Dr. Marler testified that patients on Plavix clot their blood as their platelets still work, but only a little slower. If Dr. Knight was looking at the cystic duct and the gallbladder bed during the first surgery and they were not bleeding, that meant that it was clotted. He acknowledged that while Plavix probably made Cloud bleed for a little longer, if he was clotted at the time of the surgery then that meant those platelets were working enough.

Dr. Marler noted that at the end of the gallbladder surgery, Cloud’s blood pressure went up, which could have been enough to blow off a platelet plug and it began oozing. He added that was something that could have happened to a patient not on Plavix. Dr. Marler accepted that either Dr. Knight overlooked bleeding during the gallbladder surgery or something unique to Cloud happened after the surgery to start the bleeding again. Dr.

Marler stated that while nobody had the answer for why Cloud started bleeding again, it could have been the increased blood pressure at the end of the surgery which caused it.

Dr. Marler testified that the biggest risk for bleeding during gallbladder surgery is from the cystic artery. Clips are used on it to stop bleeding. He added that the gallbladder is attached to the liver, and sometimes blood oozes from the gallbladder bed when the gallbladder is removed. A cautery device is used on the bed to obtain hemostasis. Dr. Knight’s surgery note documented there was no active bleeding at the time of closure and he had obtained hemostasis. The anesthesiologist estimated Cloud’s blood loss was around 100 ml, which Dr. Marler did not consider to be very much and was what he expected from a difficult laparoscopic gallbladder surgery. He added that there was nothing from the anesthesia record suggesting excessive bleeding during the surgery. Dr. Knight estimated that Cloud’s blood loss was 150 ml. Dr. Marler testified that amount during a 75-minute procedure was not excessive.

Dr. Marler stated that the fact that Dr. Knight found no bleeding from either the gallbladder bed or from the cystic duct triangle during the second surgery meant that Cloud’s bleeding had stopped on its own. He explained that sometimes a patient will bleed until the blood pressure drops a little bit.

Cloud’s hemoglobin levels and the drain output showed Cloud was not bleeding after the second surgery.

Dr. Marler testified that while Cloud was subject to a little bit more of an increased risk of bleeding from Plavix, that risk was not what it was made

out to be, and it was not a risk prohibiting Dr. Knight from removing the gallbladder. Cloud was at the same risk during the second surgery.

Dr. Marler estimated that Cloud had been having gallbladder issues for a while and then the gallbladder became really infected. Dr. Marler explained that when a gallbladder with necrotic mucosa is removed, there is a rush of toxins into the bloodstream.

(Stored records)
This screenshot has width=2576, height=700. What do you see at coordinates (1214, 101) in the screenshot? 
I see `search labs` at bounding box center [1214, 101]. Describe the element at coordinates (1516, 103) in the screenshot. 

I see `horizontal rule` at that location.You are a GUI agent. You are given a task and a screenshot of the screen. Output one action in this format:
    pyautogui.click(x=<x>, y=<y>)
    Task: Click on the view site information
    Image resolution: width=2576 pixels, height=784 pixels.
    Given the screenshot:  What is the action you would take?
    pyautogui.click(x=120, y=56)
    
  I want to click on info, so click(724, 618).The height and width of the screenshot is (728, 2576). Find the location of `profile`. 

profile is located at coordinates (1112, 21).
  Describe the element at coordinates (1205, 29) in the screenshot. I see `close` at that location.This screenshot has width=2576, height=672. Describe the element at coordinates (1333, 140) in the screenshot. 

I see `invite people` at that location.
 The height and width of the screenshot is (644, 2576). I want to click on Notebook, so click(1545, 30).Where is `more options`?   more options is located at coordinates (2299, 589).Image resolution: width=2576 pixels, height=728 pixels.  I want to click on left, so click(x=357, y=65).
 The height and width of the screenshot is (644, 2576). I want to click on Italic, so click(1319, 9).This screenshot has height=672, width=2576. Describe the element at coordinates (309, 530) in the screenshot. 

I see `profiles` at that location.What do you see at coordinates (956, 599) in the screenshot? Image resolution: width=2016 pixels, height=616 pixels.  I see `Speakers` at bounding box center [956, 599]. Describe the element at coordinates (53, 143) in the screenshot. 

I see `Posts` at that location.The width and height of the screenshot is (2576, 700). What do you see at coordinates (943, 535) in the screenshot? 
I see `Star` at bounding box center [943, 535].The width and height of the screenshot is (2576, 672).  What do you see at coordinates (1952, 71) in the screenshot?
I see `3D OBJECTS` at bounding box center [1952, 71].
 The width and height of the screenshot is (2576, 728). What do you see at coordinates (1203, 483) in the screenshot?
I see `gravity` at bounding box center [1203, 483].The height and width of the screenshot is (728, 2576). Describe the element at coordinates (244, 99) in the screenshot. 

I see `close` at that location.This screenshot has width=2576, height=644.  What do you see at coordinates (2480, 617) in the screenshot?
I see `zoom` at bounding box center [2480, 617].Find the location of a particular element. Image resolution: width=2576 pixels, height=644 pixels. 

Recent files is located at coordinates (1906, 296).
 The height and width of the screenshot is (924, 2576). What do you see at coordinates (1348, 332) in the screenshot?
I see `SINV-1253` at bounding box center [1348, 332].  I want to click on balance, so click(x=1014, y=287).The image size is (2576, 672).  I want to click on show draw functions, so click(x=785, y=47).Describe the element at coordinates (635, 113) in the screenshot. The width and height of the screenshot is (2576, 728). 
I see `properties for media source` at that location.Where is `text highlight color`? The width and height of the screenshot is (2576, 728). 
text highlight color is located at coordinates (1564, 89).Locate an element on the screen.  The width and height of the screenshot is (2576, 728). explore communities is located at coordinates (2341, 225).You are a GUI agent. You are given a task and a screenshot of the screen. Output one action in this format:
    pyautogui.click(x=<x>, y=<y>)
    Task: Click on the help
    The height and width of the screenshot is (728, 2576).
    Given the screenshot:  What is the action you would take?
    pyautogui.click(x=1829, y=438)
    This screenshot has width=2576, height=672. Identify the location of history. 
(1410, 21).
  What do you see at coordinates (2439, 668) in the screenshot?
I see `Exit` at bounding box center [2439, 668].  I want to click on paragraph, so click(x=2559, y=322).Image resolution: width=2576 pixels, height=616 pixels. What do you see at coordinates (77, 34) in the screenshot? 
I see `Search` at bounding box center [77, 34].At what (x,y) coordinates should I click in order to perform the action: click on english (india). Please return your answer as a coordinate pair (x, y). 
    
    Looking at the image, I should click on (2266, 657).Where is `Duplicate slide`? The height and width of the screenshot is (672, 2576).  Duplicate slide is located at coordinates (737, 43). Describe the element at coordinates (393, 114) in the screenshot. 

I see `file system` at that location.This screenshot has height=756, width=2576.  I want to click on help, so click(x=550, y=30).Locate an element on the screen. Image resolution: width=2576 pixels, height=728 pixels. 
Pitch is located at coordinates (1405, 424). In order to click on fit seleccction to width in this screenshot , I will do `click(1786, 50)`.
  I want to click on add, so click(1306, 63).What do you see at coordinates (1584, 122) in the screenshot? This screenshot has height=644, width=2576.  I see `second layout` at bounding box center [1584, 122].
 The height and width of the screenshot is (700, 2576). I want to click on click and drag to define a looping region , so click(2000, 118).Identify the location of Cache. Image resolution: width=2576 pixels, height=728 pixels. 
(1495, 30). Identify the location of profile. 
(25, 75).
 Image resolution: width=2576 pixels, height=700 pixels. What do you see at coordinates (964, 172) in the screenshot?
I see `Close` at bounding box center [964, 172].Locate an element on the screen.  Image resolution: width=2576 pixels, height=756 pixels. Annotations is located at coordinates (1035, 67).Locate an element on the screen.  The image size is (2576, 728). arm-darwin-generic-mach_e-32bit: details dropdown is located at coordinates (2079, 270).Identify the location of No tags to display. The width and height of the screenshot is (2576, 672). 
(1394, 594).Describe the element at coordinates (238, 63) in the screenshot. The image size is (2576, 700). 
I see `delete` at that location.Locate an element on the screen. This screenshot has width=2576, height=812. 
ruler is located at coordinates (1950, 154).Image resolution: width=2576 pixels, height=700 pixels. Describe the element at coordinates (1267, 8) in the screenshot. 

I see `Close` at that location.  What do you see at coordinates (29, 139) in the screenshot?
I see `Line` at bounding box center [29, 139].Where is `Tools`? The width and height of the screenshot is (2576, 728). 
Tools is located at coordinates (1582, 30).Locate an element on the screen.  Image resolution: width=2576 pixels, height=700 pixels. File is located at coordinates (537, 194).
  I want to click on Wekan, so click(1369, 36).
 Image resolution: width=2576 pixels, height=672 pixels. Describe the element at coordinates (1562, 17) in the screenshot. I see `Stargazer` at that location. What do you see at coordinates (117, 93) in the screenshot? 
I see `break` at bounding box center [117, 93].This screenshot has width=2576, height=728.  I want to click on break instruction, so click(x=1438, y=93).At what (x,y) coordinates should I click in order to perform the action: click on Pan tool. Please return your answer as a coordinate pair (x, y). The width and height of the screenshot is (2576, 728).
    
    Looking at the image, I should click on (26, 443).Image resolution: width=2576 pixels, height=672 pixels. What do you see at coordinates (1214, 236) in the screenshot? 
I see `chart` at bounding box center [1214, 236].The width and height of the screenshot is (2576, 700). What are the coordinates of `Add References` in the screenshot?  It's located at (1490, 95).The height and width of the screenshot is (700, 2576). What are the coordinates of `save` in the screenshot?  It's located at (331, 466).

- _REQUIRED ACTION_
Pick up the passage on Dr. Marler's testimony about Cloud's gallbladder surgeries where it stops, and continue it after its final sentence.

- _TASK RESULT_
Dr. Marler believed that Cloud died from sepsis triggered by his gangrenous gallbladder. The mucosal necrosis mentioned in the pathology report meant that the gallbladder was becoming gangrenous, which will lead to sepsis. He also thought some of the lab values suggested an overwhelming infection. He agreed that acidosis can be an indicator of sepsis, and it can also be caused by hypotension. The morning of the gallbladder surgery, Cloud’s white count had doubled, which meant the infection was getting worse. His creatine and liver enzymes had gone up, which meant the liver and kidney were starting to decrease in function. Dr. Marler noted that this was before the surgery, so he was not bleeding at the time.

Dr. Marler testified that while the death certificate listed shock as a cause of death, there is septic shock and there is hemorrhagic shock. The latter shock is when a person bleeds to the point that they have a multisystem failure. He also noted that the first thing listed on the death certificate was acute cholecystitis, which is an infection. He added that patients with a gangrenous gallbladder have 5 to 10 times the mortality rate compared to patients with a non-gangrenous gallbladder. He stated that the ramifications of Cloud’s cholecystitis and the treatment that it required

ultimately caused his death; the cause of Cloud’s death was that he had a bad gallbladder and had to have it treated.

Dr. Marler thought that Cloud would have tolerated the blood loss more easily if his gallbladder was not gangrenous. He would not say that the blood loss did not have any adverse impact. However, the fact that Cloud was not bleeding after the second surgery and his hemoglobin levels increased without Cloud improving told Dr. Marler that it was not the blood loss that caused Cloud’s death. While blood loss was a factor in his death, so were his age, COPD, and coronary artery disease.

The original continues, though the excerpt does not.